Pubdate: Tue, 07 Mar 2006
Source: Langley Advance (CN BC)
Copyright: 2006 Lower Mainland Publishing Group Inc.
Author: Matthew Claxton
Bookmark: (Cannabis - Canada)


Rental owners feel they will face added hardship if the Township's 
proposed drug-house bylaw goes ahead.

As Langley Township and other local communities toughen their bylaws 
against drug houses, local landlords are finding themselves under 
more pressure than usual.

The Township is looking at a new bylaw to condemn homes used as drug 
labs or grow houses until all damage is repaired, and also to note 
former grow ops on the land title registry.

While local politicians try to use bylaws to crack down on marijuana 
or methamphetamine production, landlords have mixed feelings about 
the regulations.

"Our industry is not particularly supportive of bylaws that penalize 
landlords," said Al Kemp, the CEO of the Rental Owners and Managers 
Association of B.C.

The problem of drugs is more of a political and judicial issue than a 
municipal one, Kemp said. If there is going to be a real decrease in 
the number of grow operations in the Lower Mainland, it will have to 
be led by tougher laws and sentences for dealers and growers, he believes.

Local landlords are already doing a lot to keep out growers and drug 
labs, Kemp said.

Laura Thompson owns nine properties, eight of them residential, 
around the Lower Mainland.

"We have never been affected, but only because we're very diligent," she said.

She tells all potential renters that she will make monthly 
inspections, and she follows through.

"We go there every 30 days without fail," Thompson said.

She has seen more than a few suspicious characters suddenly lose 
interest in renting her properties when she told them about the 
frequent inspections. She believes she scared off pot growers.

Even without a grow operation, the damage a bad tenant can inflict on 
a property can be severe, Thompson said. She recently spent $15,000 
fixing up a house that was torn up by a tenant's large dog.

While that kind of bill gives landlords a good incentive to watch out 
for marijuana growers, it isn't enough, Thompson said.

She said she understands why municipal governments put the blame on 
landlords, who should be diligent.

"At the same time, there are scams out there that will get you," she said.

There are stories of families with children who rent buildings, only 
to turn over the keys to drug growers, then vanish.

The main tool landlords need to keep grow ops out of their buildings 
can be summed up in two words, said Kemp: "It's called tenant selection."

Finding apparently good tenants is easy, but deterring the bad ones, 
and sorting out which ones might be faking their references and 
backgrounds can be more difficult.

Landlords need to develop interviewing skills and to look into more 
than what the prospective tenants give them, Kemp said. He regularly 
gives three hour seminars on tenant selection.

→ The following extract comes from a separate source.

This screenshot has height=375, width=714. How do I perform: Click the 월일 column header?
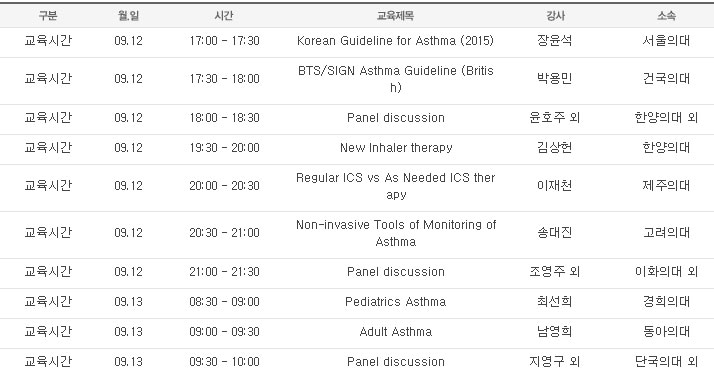coord(128,16)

Like Thompson, Kemp believes regular inspections are a key component 
of keeping out drug growers.

It takes about three months to get a crop of marijuana to grow from 
seedling to harvest-ready plant. If a landlord drops by every two to 
three months, and lets his tenants know it, growers won't bother to 
rent there, Kemp said.

Some landlords do knowingly rent their buildings to marijuana 
growers, and may even be accomplices in the drug trade, Kemp said.

"That landlord should be handcuffed with the grower and they should 
both be headed to jail," Kemp said.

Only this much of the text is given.